JAMES FLAGG doesn't notice the rainwater puddling around his feet. And he doesn't care that a storm is raging outside the giant tent pitched next to Bien Nacido Vineyards in Santa Maria. The president of Valencia-based Ocean Park Hotels is absorbed in a panel discussion about the genetic history of a particular strain of Pinot Noir vine. He's having fun.
OK, it's not laugh-out-loud fun, but Flagg is a Pinot Noir fanatic. And at last week's World of Pinot Noir festival in Shell Beach, one thing was abundantly clear: Pinot Noir lovers aren't like other wine enthusiasts. Chardonnay lovers might quaff, Cab cultists might collect, but tossing around the latest thinking about esoteric winemaking practices is what rocks the Pinot sphere. The thin line between hobby and obsession? Pinot lovers joke that they cross it with their first good glass of Pinot.
But it's no fun to "geek out" by yourself, they say. So Pinot fanatics craving connections with others who share their passion, as well as with the winemakers they revere, flock to the dozen -- count 'em, 12 -- major Pinot Noir festivals around the world. Although this is more wine festivals than for any other varietal -- the runner-up would be Syrah, with a mere two festivals -- each new Pinot festival has quickly established itself; long-running festivals continue to sell out.

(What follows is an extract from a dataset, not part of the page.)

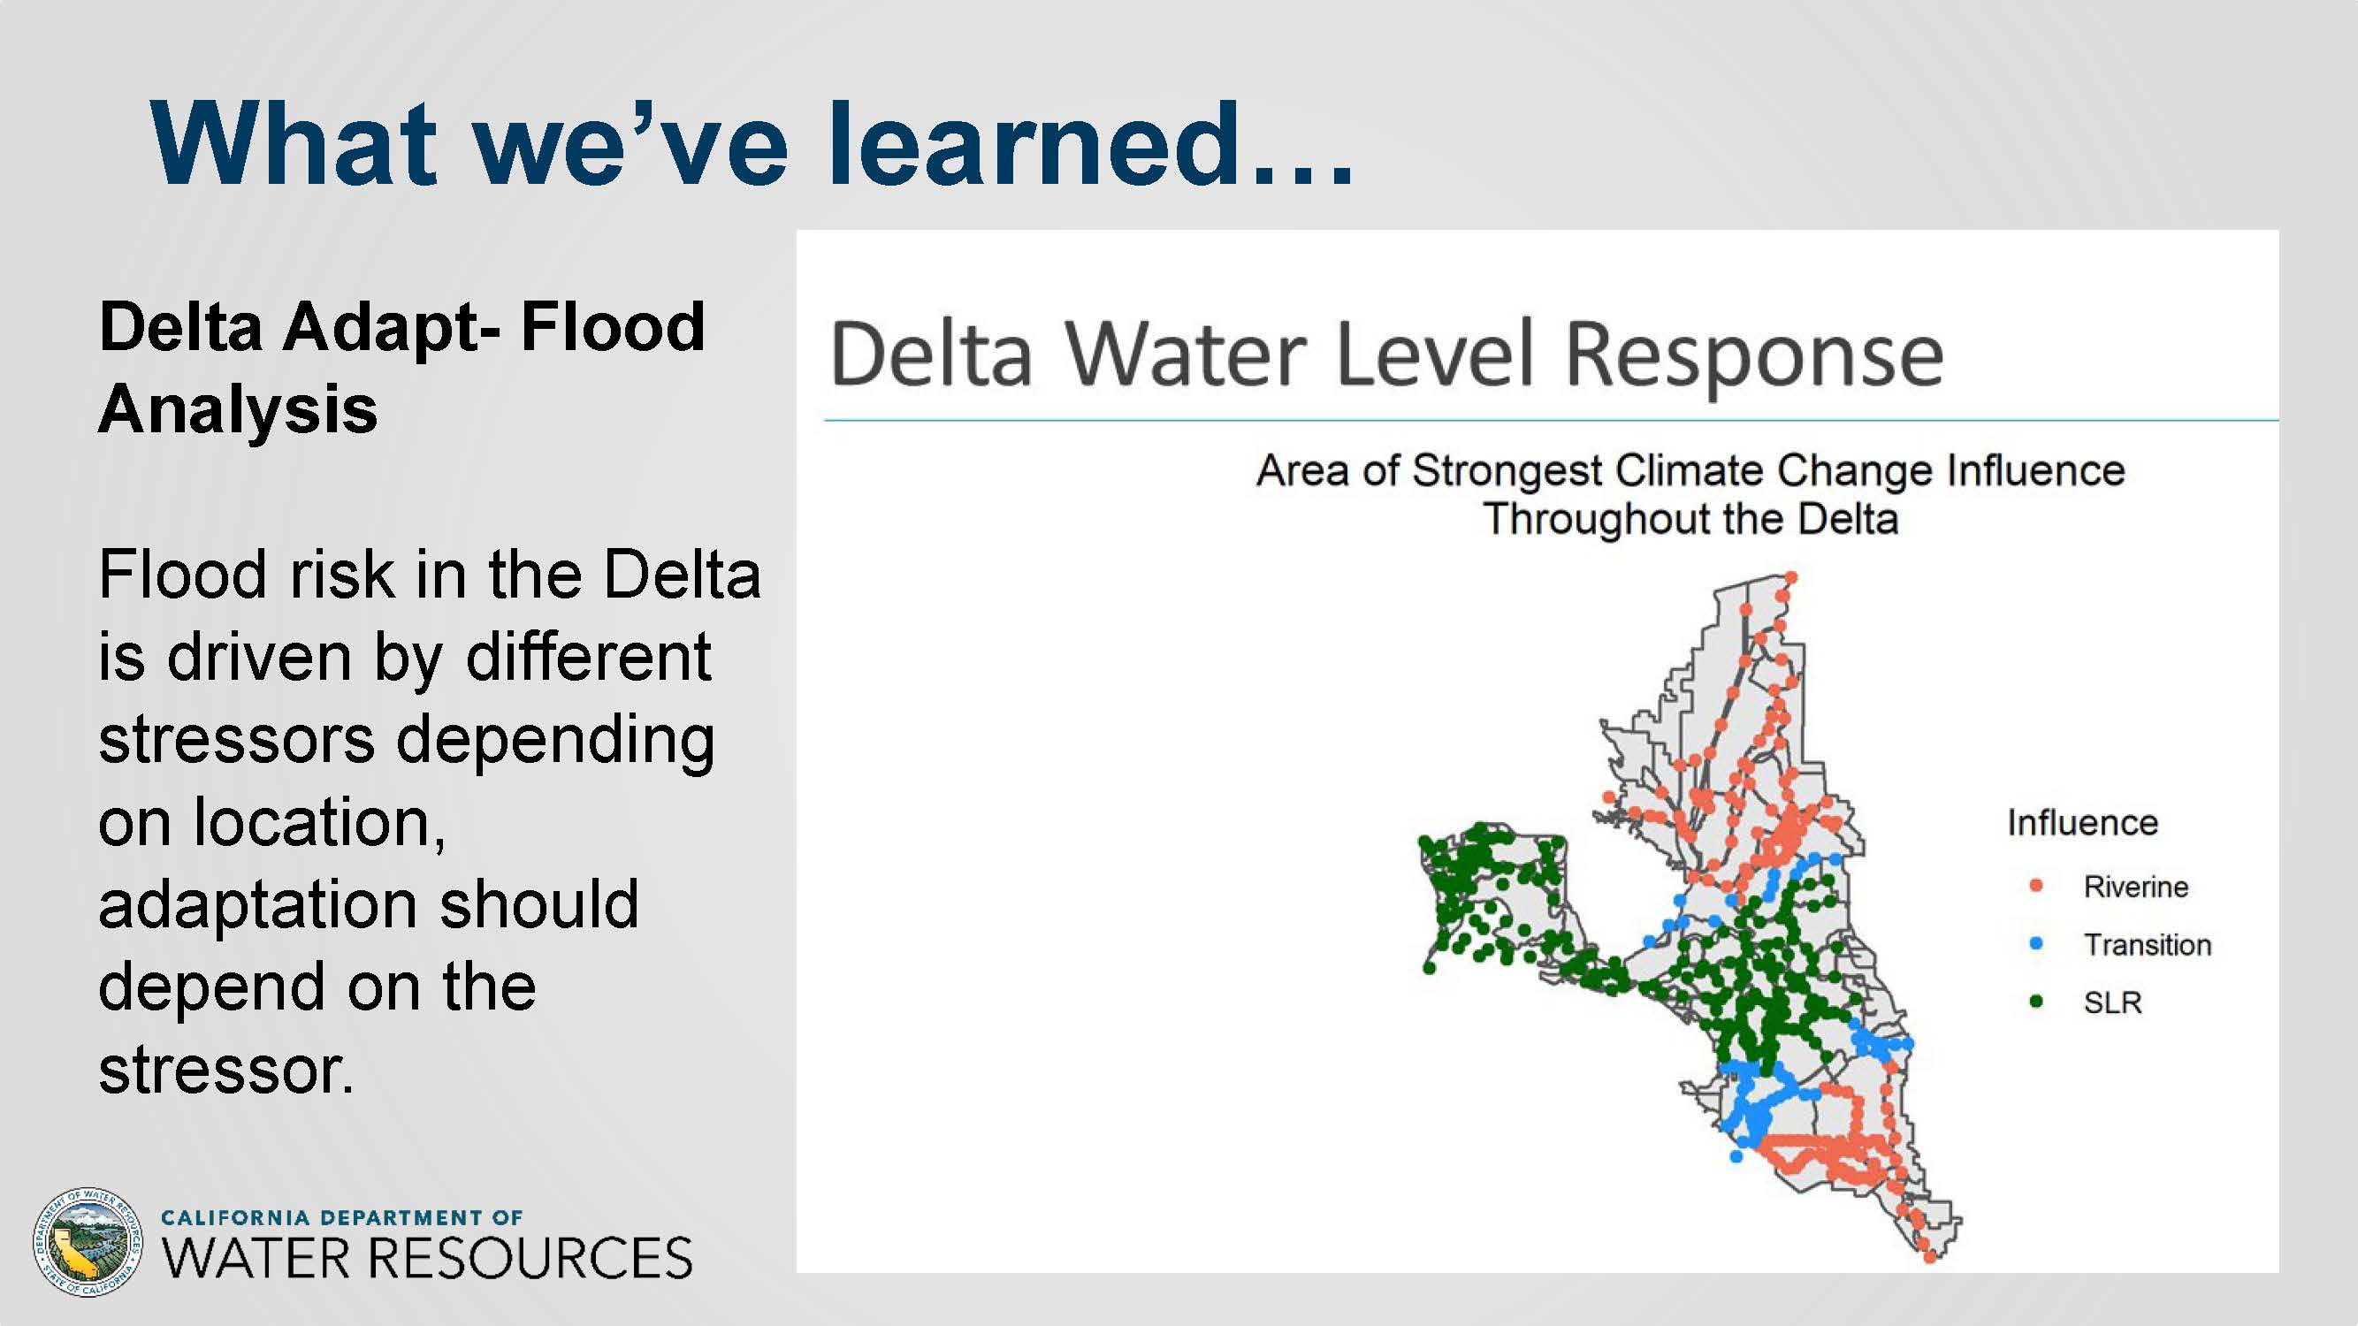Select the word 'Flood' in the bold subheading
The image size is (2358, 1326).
coord(613,327)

"You get hooked on Pinot Noir," says Peter Palmer, sommelier at San Francisco's Farallon and creator of the restaurant's PinotFest, where top producers spend the day talking with a gathering of 300 Pinot enthusiasts. "The more festivals there are, it just increases the interest. There seems to be an insatiable demand."
WINEMAKERS came up with the idea of Pinot festivals as a way to generate interest in their wines. To their surprise, fans raced to attend, hoping to learn something new that would help in their hunt for Pinot treasures. Today the Pinot cognoscenti are devoted festival groupies. The World of Pinot Noir attracted 800 Pinot lovers over the weekend. Now in its sixth year, this Central Coast festival has been a sell-out event since 2002, with tickets snapped up faster each year. Many of the participants know each other from other festivals on the Pinot circuit.
Wine festivals are ubiquitous these days, but they rarely celebrate just one kind of wine. While Paso Robles celebrates its Rhone-style wines, and Australia honors its Shiraz, this kind of thing is just not done for Cabernet Sauvignon or Chardonnay or any other varietals. They've neither needed the extra attention to spur sales nor generated the devotion to inspire a fan club.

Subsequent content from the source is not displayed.